Here’s how the element antimony got its name. Once upon a time (according to the 17th-century apothecary Pierre Pomet), a German monk (moine in French) noticed its purgative effects in animals. Fancying himself as a physician, he fed it to

his own Fraternity… but his Experiment succeeded so ill that every one who took of it died. This therefore was the reason of this Mineral being call’d Antimony, as being destructive of the Monks.

If this sounds far-fetched, the Cambridge chemist Peter Wothers has other stories for you to choose from, each more outlandish than the last. Keep up: we have 93 more elements to get through, and they’re just the ones that occur naturally on Earth. They each have a history, a reputation and in some cases a folklore. To investigate their names is to evoke histories that are only intermittently scientific. A lot of this enchanting, eccentric book is about mining and piss.

The mining:

There was no reliable lighting or ventilation; the mines could collapse at any point and crush the miners; they could be poisoned by invisible vapours or blown up by the ignition of pockets of flammable gas. Add to this the stifling heat and the fact that some of the minerals themselves were poisonous and corrosive, and it really must have seemed to the miners that they were venturing into hell.

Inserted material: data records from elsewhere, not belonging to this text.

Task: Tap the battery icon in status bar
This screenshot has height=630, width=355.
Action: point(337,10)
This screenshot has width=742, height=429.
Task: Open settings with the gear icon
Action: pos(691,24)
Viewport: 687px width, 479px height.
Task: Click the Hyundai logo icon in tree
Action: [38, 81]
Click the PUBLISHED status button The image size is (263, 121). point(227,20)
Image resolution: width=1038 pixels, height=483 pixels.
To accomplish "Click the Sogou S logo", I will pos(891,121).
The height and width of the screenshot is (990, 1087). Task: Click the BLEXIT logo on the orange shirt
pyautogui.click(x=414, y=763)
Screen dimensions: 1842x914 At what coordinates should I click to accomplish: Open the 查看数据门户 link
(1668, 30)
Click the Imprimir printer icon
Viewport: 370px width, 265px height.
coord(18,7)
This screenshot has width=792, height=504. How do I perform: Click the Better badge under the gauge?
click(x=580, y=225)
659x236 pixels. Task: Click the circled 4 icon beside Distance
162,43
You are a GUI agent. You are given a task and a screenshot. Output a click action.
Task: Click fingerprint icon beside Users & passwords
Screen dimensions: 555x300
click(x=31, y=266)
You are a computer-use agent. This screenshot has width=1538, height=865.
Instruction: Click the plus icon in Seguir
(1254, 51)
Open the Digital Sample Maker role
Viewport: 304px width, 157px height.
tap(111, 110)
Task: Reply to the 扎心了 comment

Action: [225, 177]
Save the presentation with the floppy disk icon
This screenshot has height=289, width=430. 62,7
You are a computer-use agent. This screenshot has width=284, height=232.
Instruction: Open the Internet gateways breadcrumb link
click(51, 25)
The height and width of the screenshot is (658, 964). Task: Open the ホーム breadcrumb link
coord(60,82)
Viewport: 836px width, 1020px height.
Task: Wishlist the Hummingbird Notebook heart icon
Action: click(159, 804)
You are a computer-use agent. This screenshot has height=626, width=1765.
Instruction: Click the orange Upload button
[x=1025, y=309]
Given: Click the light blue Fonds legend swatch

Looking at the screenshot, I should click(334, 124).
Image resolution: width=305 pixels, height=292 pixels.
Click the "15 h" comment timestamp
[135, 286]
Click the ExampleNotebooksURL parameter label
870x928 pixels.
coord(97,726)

Above ground, there were other difficulties. How to spot the new stuff? What to make of it? How to distinguish it from all the other stuff? It was a job that drove men spare. In a 1657 Physical Dictionary  the entry for Sulphur Philosophorum states simply: ‘God knows what the Chymists mean by it.’

Today we manufacture elements, albeit briefly, in the lab. It’s a tidy process, with
a tidy nomenclature.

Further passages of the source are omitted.